El tema es que los vecinos del norte se están encerrando. Su mercado es enorme y atractivo por ser muy rentable, pero la competitividad internacional es cada vez más baja. Hacer coches en ese país funciona para venderlo dentro de su territorio, prácticamente en ningún otro lugar. El detalle es que lleva a México a un serio problema.
Dependencia peligrosa
México fue y es un magnífico lugar para fabricar autos. Tiene proveedores de alto nivel y acuerdos comerciales con Europa, Japón, Mercosur y, claro, Estados Unidos y Canadá. El punto es que su producción, alrededor de 80% de ella, se va a Estados Unidos. El mercado interno mexicano no es grande lo suficiente como para atraer inversiones en fábricas que no sean SKD o CKD, es decir, en las que las partes llegan previamente ensambladas de otros países. Las fábricas completas de aquí existen debido a la apertura comercial con Estados Unidos. En la medida en la que este mercado se vaya cerrando, nuestro país irá perdiendo competitividad.
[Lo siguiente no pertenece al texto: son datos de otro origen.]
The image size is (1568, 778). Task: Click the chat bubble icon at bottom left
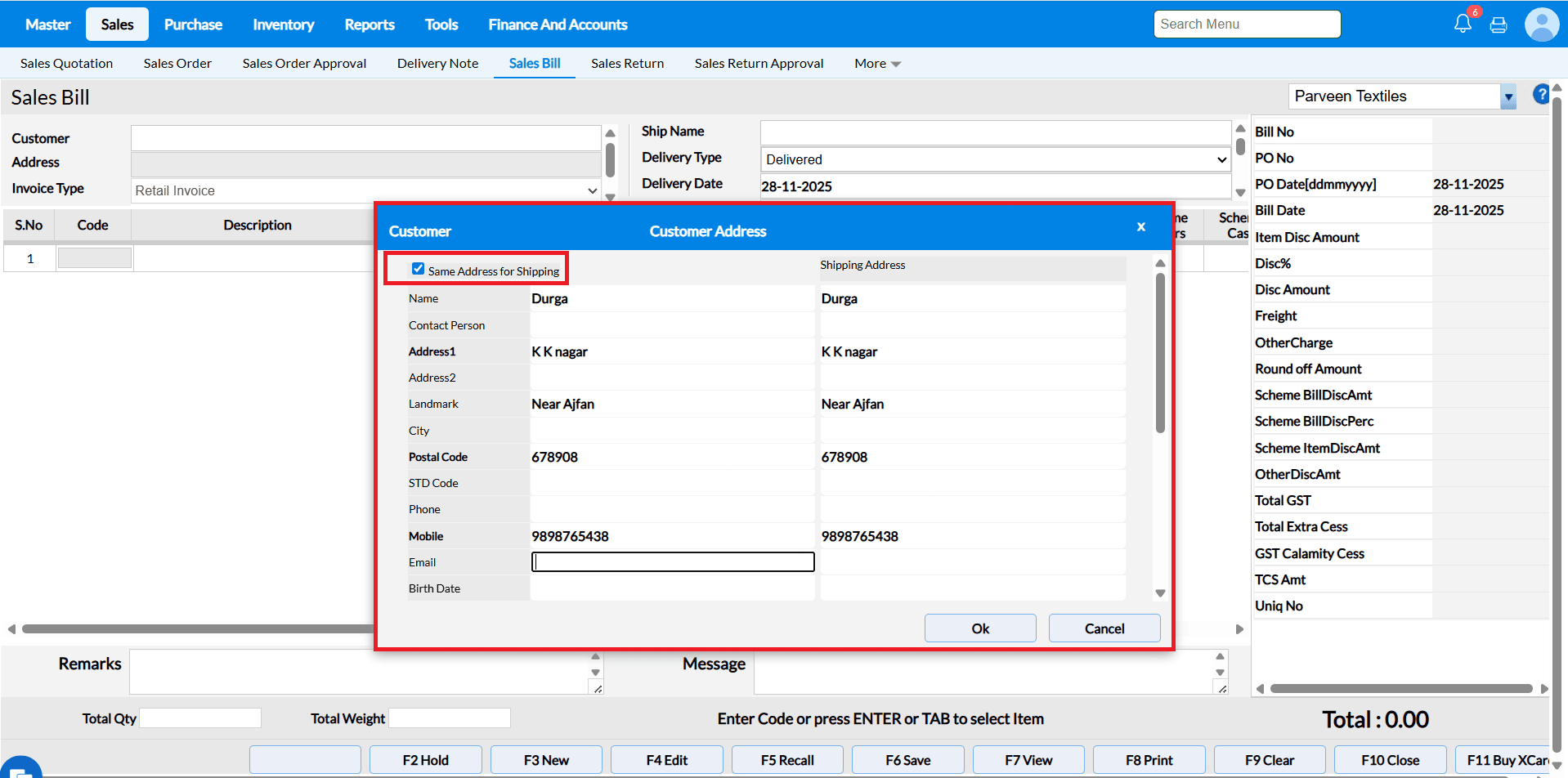click(20, 770)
Los rivales de México cuando hablamos de atracción de la inversión extranjera en el sector, son Tailandia, Indonesia, Marruecos, Brasil, Turquía e India. Salvo este último, que es fuerte por el tamaño de su mercado y también potencia exportadora, los demás son menos globalizados que México — nadie tiene tantos acuerdos comerciales— pero están atrayendo la inversión del país que más está exportando manufactura: China. Tailandia e Indonesia se llevan más de 50% de esa inversión. Brasil está también logrando que se hagan plantas en su país y presionando para que dejen de ser CKD y SKD, como es la fábrica de BYD. Incluso Europa está aprovechando la inversión china. Solo en España habrá nuevas plantas como la de MG en Galicia, por ejemplo. Muchas aprovechan viejas fábricas de otras marcas como Chery, que adquirió una de Nissan en Barcelona. Ford se unió a Geely para fabricar en Valencia. Leapmotor, de Stellantis, producirá en Zaragoza y Madrid. Incluso el gigante de las baterías, CATL, fabricará en España.
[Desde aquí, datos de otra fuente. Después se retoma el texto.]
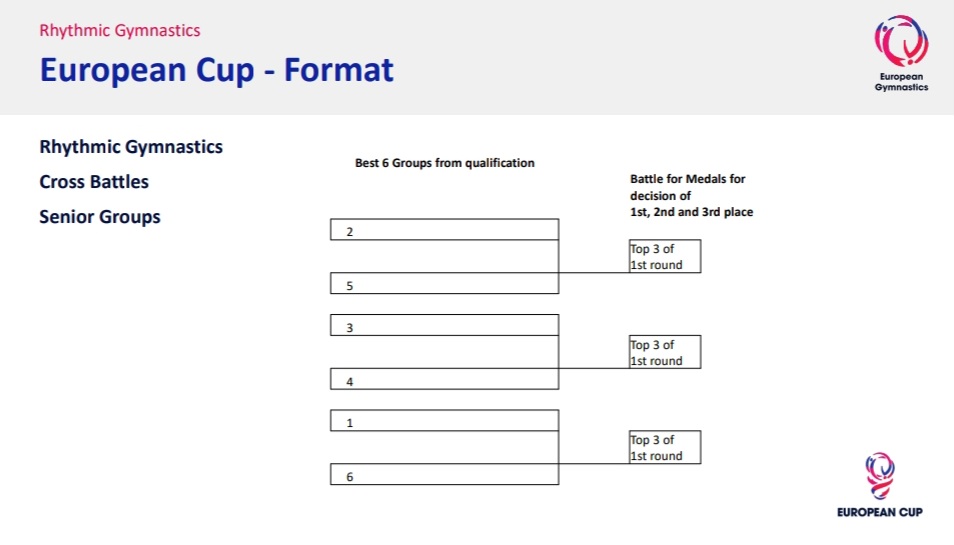Click the Best 6 Groups from qualification label
The height and width of the screenshot is (545, 954).
[x=445, y=163]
No es la primera vez que menciono en este espacio la necesidad de quitarse, o al menos disminuir de manera importante esa dependencia de Estados Unidos. Por supuesto que no es fácil. También es comprensible entender que el actual gobierno de EUA no es eterno. Tampoco estoy afirmando que atraer el capital chino sea la solución y esa solución, obviamente, no la tengo. Mantenerse como potencia manufacturera en la industria automotriz implicará mucho esfuerzo, creatividad y juego de cintura político para no ir en contra del mayor socio de hoy, pero seguir abriendo si no las puertas, al menos los ojos para vislumbrar que el socio de hoy, no necesariamente será el de mañana.